Chances are you haven’t heard of Joaquin Sorolla – or maybe that’s mean. Maybe you have heard of him so let’s start with clear facts… I hadn’t heard of Joaquin Sorolla. Certainly not prior to the announcement by the National Gallery that their Spring exhibition would be a retrospective dedicated to this Spanish artist known as the ‘master of light.’
Terrible ignorance, I appreciate, but also a wonderful reminder that even in, what must be, the most popular and most exhibited art genre going – Impressionism – there is still much to uncover, much to learn, and much to celebrate in previously overlook and unheralded artists.
And, my goodness, there is much to enjoy here.
An obvious highlight is the massive Sewing the Sail, 1896, where Sorolla captures half a dozen men and women working on a giant sailcloth beneath the branches on a sunny day in a Spanish garden.
The effect of the light bursting through the gaps in the trees on to the material is spectacular. Sharp thick strokes of brilliant white contrast sharply against the shabbier shades drawing your eyes to the playful patterns the light creates on the sail. And the cast of characters around this vast sheet are captured in the most delicate subtle shades that seems them blend in with plants and flowers around them; the lines between the natural world and the human blurring into harmony.
And all the ruffles and rolls in the material as the team work hard to ensure every section is secure are almost tangible. It is a splendid achievement, this painting.
The other works that stand out are the beach scenes where well-to-do women in their fitted white dresses and parasols battle against the strong winds coming in over the beach from the sea whilst, elsewhere, boys stripped to their trunks frolic in the water and the young girls, more chaste in their summer dresses, race along the shoreline, their energy and life just bursting off the canvas.
These works are gorgeous. In fact, they are so good you wonder how it is you’ve never heard of Sorolla before, or why this is the first exhibition of his works in London for over a century.
Yet, there is a reason why Sorolla is not routinely included amongst the likes of Monet, Sisley and Cezanne – or indeed why he isn’t held up as a Spanish great alongside the likes of Goya and Velazquez – and as you steer yourself away from the glorious highlights of light-speckled seas and linens, it starts to become clear why that is.
Take the impressionism for starters…
Sorolla is not a master of landscapes by any means. He is at his best capturing society en plein air – the windswept ladies on the beach, young boys in rippling turquoise tides – and his landscapes are disappointing in comparison. Colours are smudgy and drab, the interrogation of light and shade largely vanishes, and you are left with dreary seas and hills.

Set exercise: Please name the institution that, according to the Sorolla review, announced a Spring retrospective of his work.

Available data:
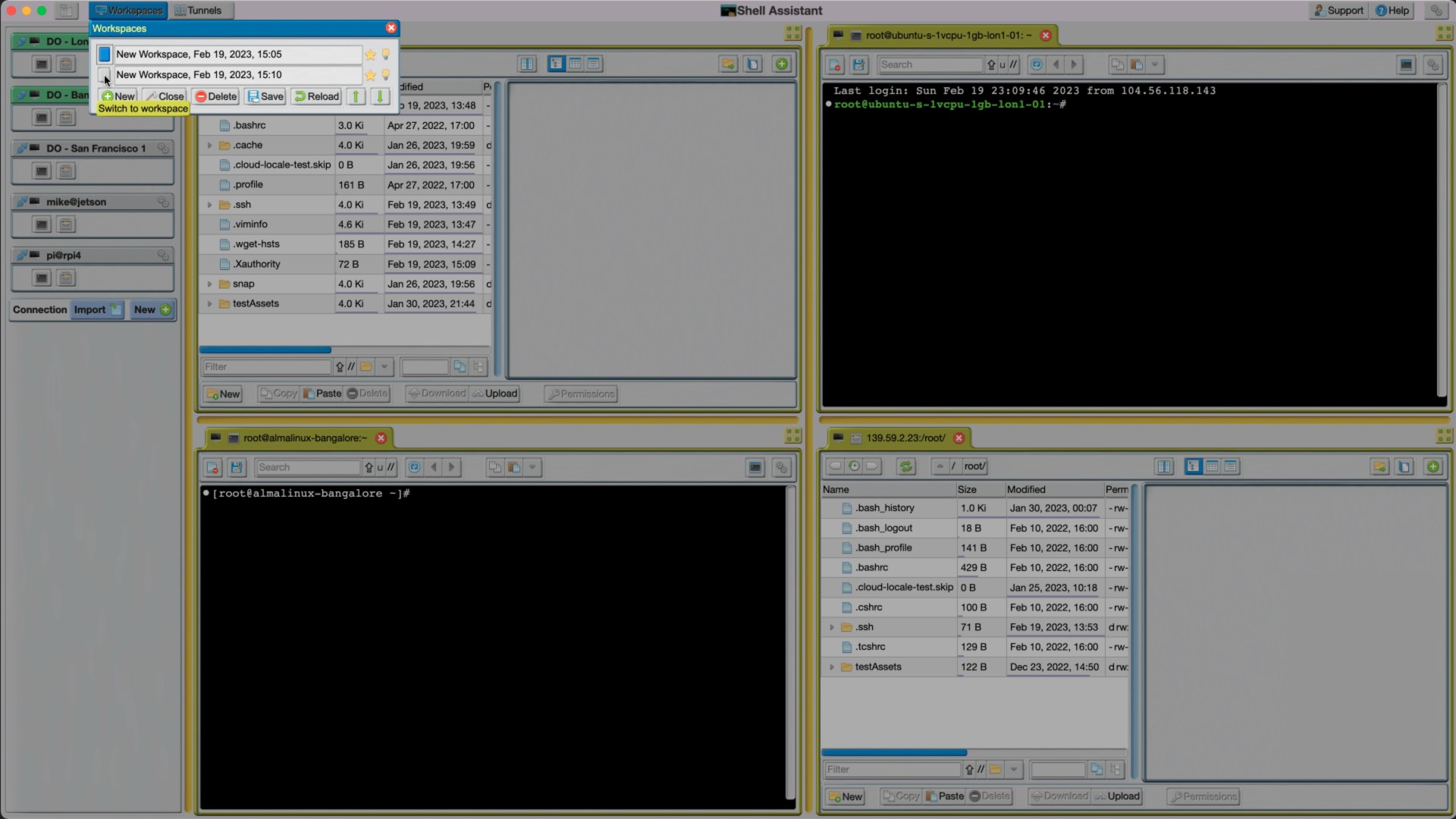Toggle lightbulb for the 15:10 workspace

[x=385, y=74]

Output: The National Gallery